HISと子会社、雇調金64億円返還へ 誤りと虚偽申請で 矢田社長「理解と指導が不足」
2025.02.03 00:00

エイチ・アイ・エス(HIS)は1月27日、同社と子会社のナンバーワントラベル渋谷が受給していた雇用調整助成金に関して誤りと不正があったとし、合計で約64億円を返還すると発表した。そのうち、東京労働局から不正と認定されたナンバーワントラベル渋谷は違約金含め約1.3億円、誤った申請と判断されたHISは約62.6億円。

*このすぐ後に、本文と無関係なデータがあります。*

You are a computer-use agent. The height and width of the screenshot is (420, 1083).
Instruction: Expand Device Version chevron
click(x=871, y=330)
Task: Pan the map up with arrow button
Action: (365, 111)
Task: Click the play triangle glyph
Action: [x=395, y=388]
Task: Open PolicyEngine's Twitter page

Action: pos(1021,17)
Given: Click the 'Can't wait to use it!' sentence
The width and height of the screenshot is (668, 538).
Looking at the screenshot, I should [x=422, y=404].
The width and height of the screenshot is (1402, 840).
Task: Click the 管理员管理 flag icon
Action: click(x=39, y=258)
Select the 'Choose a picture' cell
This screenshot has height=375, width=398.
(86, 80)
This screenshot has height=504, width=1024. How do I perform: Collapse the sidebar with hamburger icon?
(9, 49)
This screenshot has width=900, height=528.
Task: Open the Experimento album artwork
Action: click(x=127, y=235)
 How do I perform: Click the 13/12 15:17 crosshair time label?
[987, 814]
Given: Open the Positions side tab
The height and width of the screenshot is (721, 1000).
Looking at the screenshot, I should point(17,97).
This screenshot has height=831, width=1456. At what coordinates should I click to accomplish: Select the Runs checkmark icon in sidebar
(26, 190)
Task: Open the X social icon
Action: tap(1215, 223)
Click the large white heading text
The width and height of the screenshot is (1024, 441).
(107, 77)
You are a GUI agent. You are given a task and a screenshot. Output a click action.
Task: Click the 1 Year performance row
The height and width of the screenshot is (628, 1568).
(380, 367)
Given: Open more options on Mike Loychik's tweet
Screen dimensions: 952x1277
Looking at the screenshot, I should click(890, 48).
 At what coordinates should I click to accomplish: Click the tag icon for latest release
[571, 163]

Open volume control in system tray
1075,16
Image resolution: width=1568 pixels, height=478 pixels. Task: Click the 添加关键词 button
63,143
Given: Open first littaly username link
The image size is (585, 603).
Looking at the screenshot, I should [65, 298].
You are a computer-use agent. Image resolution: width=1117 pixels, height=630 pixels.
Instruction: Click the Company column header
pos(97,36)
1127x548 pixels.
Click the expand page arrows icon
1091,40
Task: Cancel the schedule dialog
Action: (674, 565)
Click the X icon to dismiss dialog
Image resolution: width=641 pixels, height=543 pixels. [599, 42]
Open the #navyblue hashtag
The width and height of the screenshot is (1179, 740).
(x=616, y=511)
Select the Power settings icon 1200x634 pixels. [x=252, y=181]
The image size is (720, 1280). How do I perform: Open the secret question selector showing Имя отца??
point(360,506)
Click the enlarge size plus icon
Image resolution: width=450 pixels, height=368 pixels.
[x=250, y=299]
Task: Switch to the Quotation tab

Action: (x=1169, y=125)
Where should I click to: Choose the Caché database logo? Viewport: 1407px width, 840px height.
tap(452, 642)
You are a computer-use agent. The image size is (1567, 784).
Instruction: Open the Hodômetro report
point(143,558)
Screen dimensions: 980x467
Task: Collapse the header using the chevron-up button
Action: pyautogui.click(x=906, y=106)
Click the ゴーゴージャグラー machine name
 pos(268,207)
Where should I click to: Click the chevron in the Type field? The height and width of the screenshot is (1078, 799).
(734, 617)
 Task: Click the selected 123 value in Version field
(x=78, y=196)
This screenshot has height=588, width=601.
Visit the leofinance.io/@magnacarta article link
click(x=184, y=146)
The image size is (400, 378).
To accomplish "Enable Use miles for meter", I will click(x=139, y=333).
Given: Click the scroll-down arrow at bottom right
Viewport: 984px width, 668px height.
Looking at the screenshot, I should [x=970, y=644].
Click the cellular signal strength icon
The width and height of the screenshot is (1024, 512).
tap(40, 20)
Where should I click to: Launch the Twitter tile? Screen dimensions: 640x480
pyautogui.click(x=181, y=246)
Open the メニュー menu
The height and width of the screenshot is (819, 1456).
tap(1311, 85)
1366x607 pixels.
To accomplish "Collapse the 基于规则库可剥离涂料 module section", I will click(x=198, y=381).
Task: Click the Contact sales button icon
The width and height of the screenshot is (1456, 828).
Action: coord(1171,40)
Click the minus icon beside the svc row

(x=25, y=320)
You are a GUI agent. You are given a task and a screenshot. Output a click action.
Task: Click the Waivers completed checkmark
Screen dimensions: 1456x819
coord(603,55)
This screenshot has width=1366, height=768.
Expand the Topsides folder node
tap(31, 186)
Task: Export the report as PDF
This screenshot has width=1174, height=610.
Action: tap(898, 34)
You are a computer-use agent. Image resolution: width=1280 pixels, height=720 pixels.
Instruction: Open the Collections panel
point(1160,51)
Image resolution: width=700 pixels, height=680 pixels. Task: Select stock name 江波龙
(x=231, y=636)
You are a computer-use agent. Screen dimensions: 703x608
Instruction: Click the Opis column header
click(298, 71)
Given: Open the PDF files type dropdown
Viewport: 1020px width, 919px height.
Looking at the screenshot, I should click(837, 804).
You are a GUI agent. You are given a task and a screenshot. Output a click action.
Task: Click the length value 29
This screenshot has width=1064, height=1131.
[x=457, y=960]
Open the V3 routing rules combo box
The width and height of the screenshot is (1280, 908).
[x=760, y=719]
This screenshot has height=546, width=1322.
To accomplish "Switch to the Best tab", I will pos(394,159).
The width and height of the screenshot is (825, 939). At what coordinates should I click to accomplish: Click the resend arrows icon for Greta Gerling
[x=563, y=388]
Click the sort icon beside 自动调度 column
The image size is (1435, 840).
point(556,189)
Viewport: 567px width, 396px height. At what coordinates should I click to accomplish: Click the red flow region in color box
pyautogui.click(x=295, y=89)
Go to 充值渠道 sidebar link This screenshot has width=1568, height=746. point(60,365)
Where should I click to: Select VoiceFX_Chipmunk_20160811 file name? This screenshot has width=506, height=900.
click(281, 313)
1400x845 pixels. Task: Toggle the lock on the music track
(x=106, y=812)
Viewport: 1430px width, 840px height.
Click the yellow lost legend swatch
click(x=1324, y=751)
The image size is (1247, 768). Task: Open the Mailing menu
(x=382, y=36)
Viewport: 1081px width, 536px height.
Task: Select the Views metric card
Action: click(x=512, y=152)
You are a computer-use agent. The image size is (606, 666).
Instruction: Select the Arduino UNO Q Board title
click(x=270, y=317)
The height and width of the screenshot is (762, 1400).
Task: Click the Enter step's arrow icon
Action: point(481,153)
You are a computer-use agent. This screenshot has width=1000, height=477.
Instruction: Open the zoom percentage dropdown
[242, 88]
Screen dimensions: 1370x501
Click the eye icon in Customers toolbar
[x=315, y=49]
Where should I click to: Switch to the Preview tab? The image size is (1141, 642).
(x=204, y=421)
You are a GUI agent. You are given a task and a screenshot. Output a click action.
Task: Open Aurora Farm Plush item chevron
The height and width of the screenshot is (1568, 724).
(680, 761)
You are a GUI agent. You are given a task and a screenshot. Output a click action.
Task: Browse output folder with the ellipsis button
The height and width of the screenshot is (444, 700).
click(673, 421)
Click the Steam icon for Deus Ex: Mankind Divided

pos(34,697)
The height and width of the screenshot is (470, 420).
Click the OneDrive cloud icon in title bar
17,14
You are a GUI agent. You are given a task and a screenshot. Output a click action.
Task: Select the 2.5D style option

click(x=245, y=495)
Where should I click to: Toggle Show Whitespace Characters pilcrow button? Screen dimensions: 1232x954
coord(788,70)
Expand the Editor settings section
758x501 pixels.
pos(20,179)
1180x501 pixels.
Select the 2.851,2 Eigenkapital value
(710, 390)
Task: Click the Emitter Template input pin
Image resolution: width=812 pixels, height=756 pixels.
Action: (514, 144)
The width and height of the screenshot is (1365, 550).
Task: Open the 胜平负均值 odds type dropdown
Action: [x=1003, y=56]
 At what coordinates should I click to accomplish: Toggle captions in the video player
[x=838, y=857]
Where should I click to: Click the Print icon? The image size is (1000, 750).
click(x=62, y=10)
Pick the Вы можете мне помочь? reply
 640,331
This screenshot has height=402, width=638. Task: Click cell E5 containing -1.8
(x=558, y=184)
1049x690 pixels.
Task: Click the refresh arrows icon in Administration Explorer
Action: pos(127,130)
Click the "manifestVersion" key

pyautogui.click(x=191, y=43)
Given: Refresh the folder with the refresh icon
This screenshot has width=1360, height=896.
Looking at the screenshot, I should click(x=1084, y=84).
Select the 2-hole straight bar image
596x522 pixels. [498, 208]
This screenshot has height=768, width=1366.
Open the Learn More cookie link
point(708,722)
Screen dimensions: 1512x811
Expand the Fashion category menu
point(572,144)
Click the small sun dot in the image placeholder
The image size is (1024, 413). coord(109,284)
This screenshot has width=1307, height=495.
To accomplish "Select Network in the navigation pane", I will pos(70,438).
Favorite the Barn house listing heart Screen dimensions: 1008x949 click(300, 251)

ナンバーワントラベル渋谷は20年3月から23年3月まで約1.1億円を受給。しかし、実際には就労した日に休業したとする虚偽の申請を行い、不正に受け取っていた。外国人旅行を専門とし、コロナ禍で売り上げが激減するなか、助成制度を悪用した。ランジャン・クマール・ダスデブ社長はHISから勧告を受けて昨年12月に辞任、一部役員の報酬を減額する処分を下している。
一方、HISは不適切な受給だったとする。20年3月から22年12月まで雇調金約242.6億円を受給していたが、24年4月に会計監査人への情報提供を受けて調査に着手。業務で使うメール、チャット、旅行手配の基幹システムについて、全従業員のデータを精査した。その結果、受給対象とした休業日の約2割強で就労があったことが分かった。
HISは時間単位ではなく日単位で受給申請を行っていたため、操作履歴が1回でもあれば就業に該当する。返還額のうち3割は1回の操作だった。同日に本社で会見した矢田素史代表取締役社長は「メール1通でも勤務に当たるという認識を持っていた者はあまり多くなく、経営陣の指導や助成金制度の理解が不足していた」と反省の弁を述べた。
グループ内でこのほかに問題がないか、受給期間中に子会社だった会社も含めて合計32社を対象に現在調査を行っている。